SET TASK:
Edit the lines below by changing "notifications bell" to "alerts bell" and leave everything else as it is.

(Data entries)
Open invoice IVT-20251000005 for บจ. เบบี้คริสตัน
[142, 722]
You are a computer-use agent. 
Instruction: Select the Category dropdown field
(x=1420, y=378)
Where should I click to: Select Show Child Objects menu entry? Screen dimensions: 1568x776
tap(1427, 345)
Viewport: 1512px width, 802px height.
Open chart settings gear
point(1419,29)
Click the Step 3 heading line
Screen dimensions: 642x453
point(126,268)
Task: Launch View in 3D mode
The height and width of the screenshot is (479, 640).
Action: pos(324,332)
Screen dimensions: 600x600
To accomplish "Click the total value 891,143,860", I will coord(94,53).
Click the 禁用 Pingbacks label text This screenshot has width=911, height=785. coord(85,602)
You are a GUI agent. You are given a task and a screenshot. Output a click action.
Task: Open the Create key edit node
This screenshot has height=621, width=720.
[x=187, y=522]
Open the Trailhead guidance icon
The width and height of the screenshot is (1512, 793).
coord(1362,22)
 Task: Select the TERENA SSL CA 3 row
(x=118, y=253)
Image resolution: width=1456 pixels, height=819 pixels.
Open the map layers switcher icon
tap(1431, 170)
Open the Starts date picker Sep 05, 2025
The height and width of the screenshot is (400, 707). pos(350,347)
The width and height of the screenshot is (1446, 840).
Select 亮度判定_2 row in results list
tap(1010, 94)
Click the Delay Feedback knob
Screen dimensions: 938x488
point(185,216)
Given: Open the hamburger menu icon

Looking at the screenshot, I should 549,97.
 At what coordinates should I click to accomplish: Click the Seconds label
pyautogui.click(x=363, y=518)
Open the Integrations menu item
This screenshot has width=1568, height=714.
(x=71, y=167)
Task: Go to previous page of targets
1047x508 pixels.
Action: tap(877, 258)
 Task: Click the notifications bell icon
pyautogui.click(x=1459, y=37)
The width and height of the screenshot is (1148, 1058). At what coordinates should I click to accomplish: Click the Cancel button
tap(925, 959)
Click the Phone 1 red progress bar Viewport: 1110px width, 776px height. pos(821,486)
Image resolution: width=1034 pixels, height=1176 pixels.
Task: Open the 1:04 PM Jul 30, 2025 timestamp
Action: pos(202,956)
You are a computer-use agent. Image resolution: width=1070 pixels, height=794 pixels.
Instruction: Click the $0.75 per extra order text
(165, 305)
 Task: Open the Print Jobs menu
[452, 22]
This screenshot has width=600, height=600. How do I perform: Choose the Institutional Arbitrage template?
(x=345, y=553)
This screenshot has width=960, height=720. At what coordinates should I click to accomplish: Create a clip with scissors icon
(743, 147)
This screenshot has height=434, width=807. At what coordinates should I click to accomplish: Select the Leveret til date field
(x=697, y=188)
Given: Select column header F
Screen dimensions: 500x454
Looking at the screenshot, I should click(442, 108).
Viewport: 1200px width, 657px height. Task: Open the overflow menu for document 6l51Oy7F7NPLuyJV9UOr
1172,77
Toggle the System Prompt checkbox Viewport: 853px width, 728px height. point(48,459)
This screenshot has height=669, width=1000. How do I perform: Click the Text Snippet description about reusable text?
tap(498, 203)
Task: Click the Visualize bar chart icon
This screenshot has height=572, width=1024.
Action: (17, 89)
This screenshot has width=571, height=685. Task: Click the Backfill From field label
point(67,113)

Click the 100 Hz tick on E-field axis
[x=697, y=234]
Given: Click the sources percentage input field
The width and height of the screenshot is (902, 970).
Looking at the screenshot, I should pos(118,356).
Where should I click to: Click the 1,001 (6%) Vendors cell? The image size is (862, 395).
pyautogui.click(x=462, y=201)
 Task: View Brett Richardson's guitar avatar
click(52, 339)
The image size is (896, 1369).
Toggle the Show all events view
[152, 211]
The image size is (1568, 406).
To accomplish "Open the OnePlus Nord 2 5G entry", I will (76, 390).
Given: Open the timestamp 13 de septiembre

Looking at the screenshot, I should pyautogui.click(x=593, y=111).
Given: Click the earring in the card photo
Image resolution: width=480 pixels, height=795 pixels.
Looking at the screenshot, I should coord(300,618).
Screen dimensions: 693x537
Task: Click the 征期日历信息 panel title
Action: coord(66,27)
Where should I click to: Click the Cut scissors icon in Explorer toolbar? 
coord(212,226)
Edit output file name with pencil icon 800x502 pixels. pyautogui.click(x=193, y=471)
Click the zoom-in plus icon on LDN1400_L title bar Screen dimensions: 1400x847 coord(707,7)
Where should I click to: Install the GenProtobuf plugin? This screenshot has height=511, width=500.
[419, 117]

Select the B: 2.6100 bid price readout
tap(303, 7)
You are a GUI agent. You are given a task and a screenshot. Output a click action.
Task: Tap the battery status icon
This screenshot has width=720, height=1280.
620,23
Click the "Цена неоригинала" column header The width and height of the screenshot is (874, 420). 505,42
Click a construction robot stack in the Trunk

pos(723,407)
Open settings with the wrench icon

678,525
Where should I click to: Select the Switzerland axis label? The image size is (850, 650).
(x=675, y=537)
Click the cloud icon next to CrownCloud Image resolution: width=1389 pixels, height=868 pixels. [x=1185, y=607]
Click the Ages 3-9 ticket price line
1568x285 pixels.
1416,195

OUTPUT FOR THIS EXERCISE:
Open invoice IVT-20251000005 for บจ. เบบี้คริสตัน
[142, 722]
You are a computer-use agent. 
Instruction: Select the Category dropdown field
(x=1420, y=378)
Where should I click to: Select Show Child Objects menu entry? Screen dimensions: 1568x776
tap(1427, 345)
Viewport: 1512px width, 802px height.
Open chart settings gear
point(1419,29)
Click the Step 3 heading line
Screen dimensions: 642x453
point(126,268)
Task: Launch View in 3D mode
The height and width of the screenshot is (479, 640).
Action: pos(324,332)
Screen dimensions: 600x600
To accomplish "Click the total value 891,143,860", I will coord(94,53).
Click the 禁用 Pingbacks label text This screenshot has width=911, height=785. coord(85,602)
You are a GUI agent. You are given a task and a screenshot. Output a click action.
Task: Open the Create key edit node
This screenshot has height=621, width=720.
[x=187, y=522]
Open the Trailhead guidance icon
The width and height of the screenshot is (1512, 793).
coord(1362,22)
 Task: Select the TERENA SSL CA 3 row
(x=118, y=253)
Image resolution: width=1456 pixels, height=819 pixels.
Open the map layers switcher icon
tap(1431, 170)
Open the Starts date picker Sep 05, 2025
The height and width of the screenshot is (400, 707). pos(350,347)
The width and height of the screenshot is (1446, 840).
Select 亮度判定_2 row in results list
tap(1010, 94)
Click the Delay Feedback knob
Screen dimensions: 938x488
point(185,216)
Given: Open the hamburger menu icon

Looking at the screenshot, I should 549,97.
 At what coordinates should I click to accomplish: Click the Seconds label
pyautogui.click(x=363, y=518)
Open the Integrations menu item
This screenshot has width=1568, height=714.
(x=71, y=167)
Task: Go to previous page of targets
1047x508 pixels.
Action: tap(877, 258)
 Task: Click the alerts bell icon
pyautogui.click(x=1459, y=37)
The width and height of the screenshot is (1148, 1058). At what coordinates should I click to accomplish: Click the Cancel button
tap(925, 959)
Click the Phone 1 red progress bar Viewport: 1110px width, 776px height. pos(821,486)
Image resolution: width=1034 pixels, height=1176 pixels.
Task: Open the 1:04 PM Jul 30, 2025 timestamp
Action: pos(202,956)
You are a computer-use agent. Image resolution: width=1070 pixels, height=794 pixels.
Instruction: Click the $0.75 per extra order text
(165, 305)
 Task: Open the Print Jobs menu
[452, 22]
This screenshot has width=600, height=600. How do I perform: Choose the Institutional Arbitrage template?
(x=345, y=553)
This screenshot has width=960, height=720. At what coordinates should I click to accomplish: Create a clip with scissors icon
(743, 147)
This screenshot has height=434, width=807. At what coordinates should I click to accomplish: Select the Leveret til date field
(x=697, y=188)
Given: Select column header F
Screen dimensions: 500x454
Looking at the screenshot, I should click(442, 108).
Viewport: 1200px width, 657px height. Task: Open the overflow menu for document 6l51Oy7F7NPLuyJV9UOr
1172,77
Toggle the System Prompt checkbox Viewport: 853px width, 728px height. point(48,459)
This screenshot has height=669, width=1000. How do I perform: Click the Text Snippet description about reusable text?
tap(498, 203)
Task: Click the Visualize bar chart icon
This screenshot has height=572, width=1024.
Action: (17, 89)
This screenshot has width=571, height=685. Task: Click the Backfill From field label
point(67,113)

Click the 100 Hz tick on E-field axis
[x=697, y=234]
Given: Click the sources percentage input field
The width and height of the screenshot is (902, 970).
Looking at the screenshot, I should pos(118,356).
Where should I click to: Click the 1,001 (6%) Vendors cell? The image size is (862, 395).
pyautogui.click(x=462, y=201)
 Task: View Brett Richardson's guitar avatar
click(52, 339)
The image size is (896, 1369).
Toggle the Show all events view
[152, 211]
The image size is (1568, 406).
To accomplish "Open the OnePlus Nord 2 5G entry", I will (76, 390).
Given: Open the timestamp 13 de septiembre

Looking at the screenshot, I should pyautogui.click(x=593, y=111).
Given: Click the earring in the card photo
Image resolution: width=480 pixels, height=795 pixels.
Looking at the screenshot, I should coord(300,618).
Screen dimensions: 693x537
Task: Click the 征期日历信息 panel title
Action: coord(66,27)
Where should I click to: Click the Cut scissors icon in Explorer toolbar? 
coord(212,226)
Edit output file name with pencil icon 800x502 pixels. pyautogui.click(x=193, y=471)
Click the zoom-in plus icon on LDN1400_L title bar Screen dimensions: 1400x847 coord(707,7)
Where should I click to: Install the GenProtobuf plugin? This screenshot has height=511, width=500.
[419, 117]

Select the B: 2.6100 bid price readout
tap(303, 7)
You are a GUI agent. You are given a task and a screenshot. Output a click action.
Task: Tap the battery status icon
This screenshot has width=720, height=1280.
620,23
Click the "Цена неоригинала" column header The width and height of the screenshot is (874, 420). 505,42
Click a construction robot stack in the Trunk

pos(723,407)
Open settings with the wrench icon

678,525
Where should I click to: Select the Switzerland axis label? The image size is (850, 650).
(x=675, y=537)
Click the cloud icon next to CrownCloud Image resolution: width=1389 pixels, height=868 pixels. [x=1185, y=607]
Click the Ages 3-9 ticket price line
1568x285 pixels.
1416,195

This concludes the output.